_Prompt_
Say how many lines in the material below hold the word "sidebar", and say nothing else.

_Task data_
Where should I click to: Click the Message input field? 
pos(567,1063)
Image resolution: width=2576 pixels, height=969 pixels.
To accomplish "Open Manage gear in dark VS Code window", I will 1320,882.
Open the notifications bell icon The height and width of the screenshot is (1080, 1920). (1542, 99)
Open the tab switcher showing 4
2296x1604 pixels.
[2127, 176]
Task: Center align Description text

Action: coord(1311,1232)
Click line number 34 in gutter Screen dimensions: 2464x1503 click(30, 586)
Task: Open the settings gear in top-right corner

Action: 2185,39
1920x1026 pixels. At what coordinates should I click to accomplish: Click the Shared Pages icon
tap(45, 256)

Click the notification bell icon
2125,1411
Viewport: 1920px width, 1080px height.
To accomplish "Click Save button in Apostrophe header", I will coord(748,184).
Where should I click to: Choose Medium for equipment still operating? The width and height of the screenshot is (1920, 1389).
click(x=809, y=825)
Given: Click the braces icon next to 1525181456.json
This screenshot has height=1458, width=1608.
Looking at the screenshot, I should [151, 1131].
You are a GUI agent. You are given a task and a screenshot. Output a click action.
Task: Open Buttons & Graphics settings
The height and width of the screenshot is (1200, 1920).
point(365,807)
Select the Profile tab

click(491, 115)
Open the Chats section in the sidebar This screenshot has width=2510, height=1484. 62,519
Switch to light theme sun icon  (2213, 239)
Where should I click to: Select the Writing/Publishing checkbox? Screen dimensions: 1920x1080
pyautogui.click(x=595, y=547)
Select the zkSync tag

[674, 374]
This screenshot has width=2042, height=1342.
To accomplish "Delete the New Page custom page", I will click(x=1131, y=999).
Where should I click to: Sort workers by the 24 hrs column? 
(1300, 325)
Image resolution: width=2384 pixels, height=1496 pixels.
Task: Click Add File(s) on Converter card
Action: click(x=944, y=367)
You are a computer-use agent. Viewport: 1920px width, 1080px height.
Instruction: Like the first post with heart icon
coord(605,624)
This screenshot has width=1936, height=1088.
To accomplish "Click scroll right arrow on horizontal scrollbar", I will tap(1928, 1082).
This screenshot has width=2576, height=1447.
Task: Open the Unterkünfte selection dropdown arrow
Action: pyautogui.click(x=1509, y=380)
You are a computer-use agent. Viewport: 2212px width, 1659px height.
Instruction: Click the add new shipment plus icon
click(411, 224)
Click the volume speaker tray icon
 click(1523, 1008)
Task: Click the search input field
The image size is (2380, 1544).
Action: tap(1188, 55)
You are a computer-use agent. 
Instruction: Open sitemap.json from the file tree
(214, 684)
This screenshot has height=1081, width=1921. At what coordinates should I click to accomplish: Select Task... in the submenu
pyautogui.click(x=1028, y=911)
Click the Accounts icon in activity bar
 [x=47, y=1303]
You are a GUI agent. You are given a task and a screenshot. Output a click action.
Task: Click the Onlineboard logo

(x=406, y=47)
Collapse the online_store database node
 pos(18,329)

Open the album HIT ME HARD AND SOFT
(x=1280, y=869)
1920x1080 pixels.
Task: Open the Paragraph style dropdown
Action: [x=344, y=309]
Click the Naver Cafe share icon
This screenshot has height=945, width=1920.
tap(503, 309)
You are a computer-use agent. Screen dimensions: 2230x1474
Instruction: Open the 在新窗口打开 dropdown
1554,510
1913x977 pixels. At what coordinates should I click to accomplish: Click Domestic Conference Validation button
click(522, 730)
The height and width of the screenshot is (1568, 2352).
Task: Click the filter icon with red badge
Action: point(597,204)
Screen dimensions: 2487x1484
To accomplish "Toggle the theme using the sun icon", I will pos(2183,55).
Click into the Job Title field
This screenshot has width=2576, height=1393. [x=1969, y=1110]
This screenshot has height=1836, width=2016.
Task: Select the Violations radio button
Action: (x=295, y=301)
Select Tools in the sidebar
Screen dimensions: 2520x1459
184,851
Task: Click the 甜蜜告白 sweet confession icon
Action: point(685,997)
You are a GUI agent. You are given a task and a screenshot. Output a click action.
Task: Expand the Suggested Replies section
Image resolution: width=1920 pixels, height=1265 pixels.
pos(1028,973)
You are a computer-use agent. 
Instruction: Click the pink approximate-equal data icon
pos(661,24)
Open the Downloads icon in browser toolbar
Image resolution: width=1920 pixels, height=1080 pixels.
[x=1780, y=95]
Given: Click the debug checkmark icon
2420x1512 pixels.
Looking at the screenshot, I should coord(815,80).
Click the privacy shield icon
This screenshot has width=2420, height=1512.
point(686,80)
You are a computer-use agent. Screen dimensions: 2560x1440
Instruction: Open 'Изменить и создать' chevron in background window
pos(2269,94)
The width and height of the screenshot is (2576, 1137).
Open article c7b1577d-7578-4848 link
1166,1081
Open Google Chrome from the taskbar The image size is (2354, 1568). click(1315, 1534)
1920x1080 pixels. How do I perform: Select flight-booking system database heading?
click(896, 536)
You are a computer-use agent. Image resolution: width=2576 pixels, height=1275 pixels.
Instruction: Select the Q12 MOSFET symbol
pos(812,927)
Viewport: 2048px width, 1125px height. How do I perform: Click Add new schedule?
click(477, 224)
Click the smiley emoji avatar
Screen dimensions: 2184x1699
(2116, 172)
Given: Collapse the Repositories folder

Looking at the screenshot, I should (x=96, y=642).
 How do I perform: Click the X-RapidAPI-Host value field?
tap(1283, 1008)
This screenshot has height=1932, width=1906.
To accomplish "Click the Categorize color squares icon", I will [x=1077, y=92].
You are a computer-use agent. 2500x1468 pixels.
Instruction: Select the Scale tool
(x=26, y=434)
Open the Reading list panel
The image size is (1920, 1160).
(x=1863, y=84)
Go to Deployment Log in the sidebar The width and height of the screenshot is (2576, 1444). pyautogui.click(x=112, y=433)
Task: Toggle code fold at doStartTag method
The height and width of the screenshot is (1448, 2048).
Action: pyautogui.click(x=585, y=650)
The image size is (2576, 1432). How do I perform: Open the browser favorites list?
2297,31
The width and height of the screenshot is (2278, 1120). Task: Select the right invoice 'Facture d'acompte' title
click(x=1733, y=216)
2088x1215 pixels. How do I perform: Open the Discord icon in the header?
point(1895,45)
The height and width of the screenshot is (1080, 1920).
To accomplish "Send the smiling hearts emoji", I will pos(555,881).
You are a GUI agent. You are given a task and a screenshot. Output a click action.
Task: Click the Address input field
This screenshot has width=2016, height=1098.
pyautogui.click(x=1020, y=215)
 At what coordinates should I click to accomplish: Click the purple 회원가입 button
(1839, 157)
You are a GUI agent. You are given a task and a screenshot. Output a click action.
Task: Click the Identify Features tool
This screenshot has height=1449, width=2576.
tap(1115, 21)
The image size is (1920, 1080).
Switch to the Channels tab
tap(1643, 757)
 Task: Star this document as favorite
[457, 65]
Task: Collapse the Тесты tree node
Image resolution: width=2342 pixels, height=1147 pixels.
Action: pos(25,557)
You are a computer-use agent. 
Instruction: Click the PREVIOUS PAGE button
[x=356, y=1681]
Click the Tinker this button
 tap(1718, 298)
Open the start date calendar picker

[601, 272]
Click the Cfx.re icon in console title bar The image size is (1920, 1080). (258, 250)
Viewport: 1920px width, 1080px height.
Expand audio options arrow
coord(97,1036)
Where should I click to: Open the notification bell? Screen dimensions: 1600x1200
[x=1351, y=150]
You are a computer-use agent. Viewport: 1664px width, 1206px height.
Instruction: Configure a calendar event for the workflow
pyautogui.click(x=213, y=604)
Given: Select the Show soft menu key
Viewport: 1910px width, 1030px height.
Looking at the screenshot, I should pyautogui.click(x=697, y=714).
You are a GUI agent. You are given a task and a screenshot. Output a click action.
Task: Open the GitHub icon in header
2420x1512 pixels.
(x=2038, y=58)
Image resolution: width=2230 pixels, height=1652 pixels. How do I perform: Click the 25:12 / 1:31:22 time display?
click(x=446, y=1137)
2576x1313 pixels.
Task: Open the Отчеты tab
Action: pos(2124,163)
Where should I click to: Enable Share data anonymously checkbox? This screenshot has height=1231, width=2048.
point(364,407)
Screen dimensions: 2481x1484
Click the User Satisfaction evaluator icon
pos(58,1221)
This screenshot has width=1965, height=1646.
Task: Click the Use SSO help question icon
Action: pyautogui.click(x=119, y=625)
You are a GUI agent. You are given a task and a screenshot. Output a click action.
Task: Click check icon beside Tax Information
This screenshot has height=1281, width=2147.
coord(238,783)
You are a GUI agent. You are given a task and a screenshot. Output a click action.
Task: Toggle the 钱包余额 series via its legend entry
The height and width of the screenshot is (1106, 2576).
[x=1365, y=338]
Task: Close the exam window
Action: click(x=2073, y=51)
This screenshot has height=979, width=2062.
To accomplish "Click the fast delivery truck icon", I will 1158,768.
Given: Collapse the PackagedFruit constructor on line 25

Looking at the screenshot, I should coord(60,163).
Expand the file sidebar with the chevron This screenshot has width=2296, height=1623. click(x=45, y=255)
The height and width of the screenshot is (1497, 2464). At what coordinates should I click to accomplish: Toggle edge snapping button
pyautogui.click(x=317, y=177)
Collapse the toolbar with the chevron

_Solution for this task_
4